Pork on pork. This dish is just so excellent. Period. Perfectly moist and tender pork tenderloin,
Perfectly moist and tender pork tenderloin, lended with the fat and smoky flavor of bacon. How could this recipe get better? Getting the doneness spot-on every time would be perfect of course.
Let’s prep our pork. Get a good piece of pork tenderloin and trim off any uneven tips. Doing so will make your dish looking so sexy and sophisticated.
Lay enough strips of bacon to wrap the length of your pork tenderloin, letting the slices overlap slightly. Lay the pork tenderloin over one edge of the mat of bacon you’ve made and roll it all the way to the other end.
Traditionally, you’ll have to secure this roulade with some butcher’s twine or some toothpicks to make sure that those bacon strips stay in place. No need this time. We’ll be sealing this roll tight in a sous vide bag and that bacon will definitely stay in place and coagulate in shape as it cooks.
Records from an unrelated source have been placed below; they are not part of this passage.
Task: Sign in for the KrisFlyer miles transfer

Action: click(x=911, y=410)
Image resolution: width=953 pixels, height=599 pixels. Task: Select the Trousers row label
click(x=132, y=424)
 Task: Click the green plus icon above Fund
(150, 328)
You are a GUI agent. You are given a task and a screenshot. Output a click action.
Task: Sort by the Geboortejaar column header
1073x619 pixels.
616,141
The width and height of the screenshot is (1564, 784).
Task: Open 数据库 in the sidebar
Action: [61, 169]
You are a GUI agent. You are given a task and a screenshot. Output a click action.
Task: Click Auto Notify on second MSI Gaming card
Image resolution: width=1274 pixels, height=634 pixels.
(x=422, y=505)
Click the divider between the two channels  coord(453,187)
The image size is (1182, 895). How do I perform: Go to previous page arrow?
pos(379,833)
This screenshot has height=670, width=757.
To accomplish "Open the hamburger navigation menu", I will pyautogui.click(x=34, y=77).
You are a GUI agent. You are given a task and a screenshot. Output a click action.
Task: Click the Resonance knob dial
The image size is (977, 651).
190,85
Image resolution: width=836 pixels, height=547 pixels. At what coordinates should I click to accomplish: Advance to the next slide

Note that I’m not seasoning the pork tenderloin at this point. The salt from the bacon will be enough to provide the seasoning that it’ll need.
Carefully put the bacon-wrapped pork tenderloin in the sous vide bag, making sure those bacon strips stay where they should. Seal the bag tight to keep the bacon from coming off loose as it cooks.
Cook in a sous vide bath for 2 hours at 140F, going up to 4 hours for a more tender texture. I chose to keep the cooking within 2 hours to leave some pleasant chew to my pork. Personally, I use the Joule from Chefsteps for my home cooking.
We’ll be finishing this pork in a non-stick pan to get those bacon strips nice and crisp. Submerging the pork in an ice bath would be necessary to bring down its internal temperature so it stays moist and pink as the bacon cooks.
Get a non-stick pan really hot and begin searing. It’ll be good to start searing the bacon on its open side so it coagulates shut in place then turn the roulade once in a while to get an even sear all throughout.
Set the pork aside to rest and let all those meat juices redistribute.
Meanwhile, let’s make a quick sauce out of the pan drippings.
Let’s make a quick roux out of that bacon fat by roasting in about a tablespoon of flour. Get it roasted brown to deepen our sauce’s brown color and more importantly to get rid of that raw “floury” taste.
Whisk in about a cup to a cup and a half of demi-glace. Making one from scratch would be a very tedious process, so let’s go for ready-made. Leave your pan to simmer then stir in a tablespoon or two of Dijon mustard.
Once the sauce comes to a consistency that’s just enough to coat the back of a spoon, turn the heat off then whisk in cold butter nuggets. This will give your sauce the sheen and richness that it needs. Adjust the seasoning with some salt and pepper if needed.